In Popular Memory and Gender in Medieval England: Men, Women, and Testimony in the Church Courts c1200-1500, Dr Kane draws a picture of everyday life in medieval England outside of the elite through the detail of church court records. Vivid testimony in cases of marriage, insult, and debt, as well as tithes, testaments and ecclesiastical rights, show how men and women thought about the past and presented their own histories.
While previous studies of memory in this period have tended to explore formal memory techniques in the schools and monasteries, the book turns to lay contexts instead, considering for the first time how gender influenced the ways that the majority of people remembered past events in the centuries leading up to the Reformations.
Drawing on legal depositions, supplemented by pastoralia (texts dealing with pastoral care), literature and lyrics, the author argues that despite the many constraints upon their actions, lower-status men and women could use the law to communicate complex and varied pasts.
She addresses the legal and religious developments that generated these memories, charting how gender shaped depictions of courtship, sexuality and childbirth, marriage and widowhood, as well as custom and the landscape.
Through the lens of gender and subjectivity the book challenges conventional narratives that have aligned female remembrance with domesticity while embedding male memory in the public sphere.
Senior Lecturer in Medieval History, Dr Kane explains: “Servants, labourers, single women and, occasionally, serfs and the poor could give evidence in church courts, offering a broader sense of how people understood themselves and their pasts in popular, local contexts.

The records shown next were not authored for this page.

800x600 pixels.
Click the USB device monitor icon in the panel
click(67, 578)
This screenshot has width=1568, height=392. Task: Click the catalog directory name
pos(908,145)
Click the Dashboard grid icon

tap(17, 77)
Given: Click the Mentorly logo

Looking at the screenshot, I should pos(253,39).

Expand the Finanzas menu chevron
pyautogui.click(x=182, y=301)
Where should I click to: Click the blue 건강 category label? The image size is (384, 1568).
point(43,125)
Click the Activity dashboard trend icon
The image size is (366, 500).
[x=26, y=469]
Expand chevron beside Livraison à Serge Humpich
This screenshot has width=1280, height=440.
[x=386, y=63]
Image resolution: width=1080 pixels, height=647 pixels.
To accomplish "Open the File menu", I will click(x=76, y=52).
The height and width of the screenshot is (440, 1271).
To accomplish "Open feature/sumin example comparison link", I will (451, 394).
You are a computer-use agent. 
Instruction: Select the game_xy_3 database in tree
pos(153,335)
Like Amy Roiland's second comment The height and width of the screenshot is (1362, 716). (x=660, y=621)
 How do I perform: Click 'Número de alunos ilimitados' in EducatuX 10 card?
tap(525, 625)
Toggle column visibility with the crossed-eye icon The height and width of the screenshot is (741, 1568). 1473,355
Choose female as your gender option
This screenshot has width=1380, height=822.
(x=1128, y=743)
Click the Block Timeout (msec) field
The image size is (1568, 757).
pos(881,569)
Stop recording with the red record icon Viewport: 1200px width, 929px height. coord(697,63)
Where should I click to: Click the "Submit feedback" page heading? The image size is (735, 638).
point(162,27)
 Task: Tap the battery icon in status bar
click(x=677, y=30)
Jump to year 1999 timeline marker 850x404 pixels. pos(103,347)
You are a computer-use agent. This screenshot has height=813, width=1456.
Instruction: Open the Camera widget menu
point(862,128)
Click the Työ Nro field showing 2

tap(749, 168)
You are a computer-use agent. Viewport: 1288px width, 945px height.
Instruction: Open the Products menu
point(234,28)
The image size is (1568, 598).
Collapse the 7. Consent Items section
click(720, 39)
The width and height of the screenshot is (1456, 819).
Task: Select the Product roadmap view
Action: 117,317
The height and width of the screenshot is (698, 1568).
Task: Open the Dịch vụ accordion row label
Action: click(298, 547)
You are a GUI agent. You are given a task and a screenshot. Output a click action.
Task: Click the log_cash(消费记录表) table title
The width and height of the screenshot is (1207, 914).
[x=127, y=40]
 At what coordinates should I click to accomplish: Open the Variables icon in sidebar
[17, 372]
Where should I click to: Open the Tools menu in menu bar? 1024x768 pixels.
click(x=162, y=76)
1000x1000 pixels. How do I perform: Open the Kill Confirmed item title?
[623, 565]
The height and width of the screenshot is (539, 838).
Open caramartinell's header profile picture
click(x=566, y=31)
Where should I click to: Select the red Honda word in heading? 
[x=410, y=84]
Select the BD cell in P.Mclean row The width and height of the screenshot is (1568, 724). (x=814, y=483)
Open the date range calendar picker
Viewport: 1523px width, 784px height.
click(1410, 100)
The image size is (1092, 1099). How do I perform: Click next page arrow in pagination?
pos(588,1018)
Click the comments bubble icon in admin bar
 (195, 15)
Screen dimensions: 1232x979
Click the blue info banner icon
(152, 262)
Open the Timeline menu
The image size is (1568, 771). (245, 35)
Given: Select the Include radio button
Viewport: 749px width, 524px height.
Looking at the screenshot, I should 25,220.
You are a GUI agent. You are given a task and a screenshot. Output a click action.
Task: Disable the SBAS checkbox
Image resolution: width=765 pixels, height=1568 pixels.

“Gender was crucial to the formation of these subjectivities, with lower-status women especially vulnerable to criticism rooted in sexual imagery. It is also telling that socio-economic differences of status and wealth shaped the evidence of both non-elite men and women. In testifying before the church courts, lower-status men and women presented aspects of their identities which articulated and were formed through everyday experiences with the law. These encounters were used to reject, appropriate or adapt the dominant ideological models that prevailed in clerical and patriarchal discourses.''
Teaching at both undergraduate and postgraduate level, Dr Bronach Kane is particularly interested in late medieval British and European history, the social, cultural and religious history of late medieval England and gender and women's history. Her current research projects include plans for a large-scale study of rural women, custom and social relations in England before and after the Black Death, and she maintains an interest in historical theory, cultural history and the history of emotions.